Yönerge A
Doktor Faust metnine göre şu soruları yanıtlayın:
(i) Kayıtlara göre Johann Faustus hangi yerde doğmuştur?
(ii) Şeytanla yapılan anlaşmaya göre Faust öldüğünde ne yapacaktır?
(iii) Faust bir gece hangi şehirde, nerede ölü bulunmuştur?
Yönerge B
Doktor Faust metnini son cümlesinden sonra sürdürün.

57 entry daha
  • goethe'nin dünya çapındaki klasikleşmiş eseri "faust"un kahramanı doktor faust (faustus) başta almanya olmak üzere dünyanın birçok ülkesinde pek çok edebiyat ve tiyatro eserinin de kahramanıdır. bu kişilik bir hayal ürünü değildir. kayıtlara göre johann faustus 1480'li yıllarda almanya'da knittlingen'de doğmuştur ve 1540 yılına doğru da staufen-brisgau'da ölmüştür. faust'un, kendini büyücülüğe vermiş ve bu alanda büyük başarılar elde etmiş biri olduğu 1540'tan sonra almanya'da yayımlanmış bazı yazılardan anlaşılmaktadır.

    bilindiği kadarıyla dr. faust'un oldukça genç yaşlarda gizli bilimlere yeteneği olduğu görülmüş; bir üniversiteden doktor veya tanrıbilim doktorası aldıktan sonra almanya'da taşrayı dolaşarak yeteneklerini halka sergilemeye başlamıştır. bu sayede halk arasında büyük ün kazanmıştır. faust'un hikayesi şöyle rivayet edilir:

    faust, şeytanla arasında bir anlaşma imzalamıştır. anlaşmaya göre, şeytan, faust'a yaşadığı sürece bilgi, zenginlik, gençlik ve büyü yapma gücü verecektir. buna karşın, faust da öldüğü zaman, ruhunu şeytana teslim edecektir. faust'un almanya'nın taşrasını dolaşırken yanından ayırmadığı köpeğin şeytan olduğuna yaygın olarak inanılmaktadır.
    doktor faust bir gece wirtemberg'te bir handa ölü bulunmuş. yüzündeki izler, dehşet verici bir biçimde öldüğünü gösteriyormuş; bu nedenle halk arasında onu şeytanın öldürdüğü yargısı yerleşmiş ve halk onun ruhunu şeytana sattığına ve gerçek bir büyücü olduğuna kuvvetle inanmıştır. büyücülük öyküleri kulaktan kulağa yayılmış ve faust ismi efsaneleşmiştir.

Sağlanan Malzeme
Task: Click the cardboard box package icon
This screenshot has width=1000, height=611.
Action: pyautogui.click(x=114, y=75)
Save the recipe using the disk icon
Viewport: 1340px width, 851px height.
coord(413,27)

Görev Çıktısı A
(i) Almanya'da, Knittlingen'de.
(ii) Ruhunu şeytana teslim edecektir.
(iii) Wirtemberg'te, bir handa.

Görev Çıktısı B
    1587 yılına doğru spiesz kitabevi tarafından bir halk romanı yayımlanmıştır: "historia von d. johann fausten" (dr. johann fausten'in hayat hikayesi). bu kitapta zevke ve bilime susayan kitabın kahramanı faust ruhunu kendisine 24 yıl hizmet etmesi karşılığında şeytana satar. böylece şeytan faust'a büyük zevkleri tattırır, onu büyücülüğe alıştırır ve ona mucizeler yaratma gücü verir. tabii bu kitapta faust basit bir büyücü, bir kötülük örneği olarak gösterilmektedir. "ışıktan nefret eden" anlamına gelen mephistopheles ise bu kitapta bir şeytan simgesinden başka bir şey değildir. cehennem prensi onu faust'a eşlik etmekle görevlendirmiştir.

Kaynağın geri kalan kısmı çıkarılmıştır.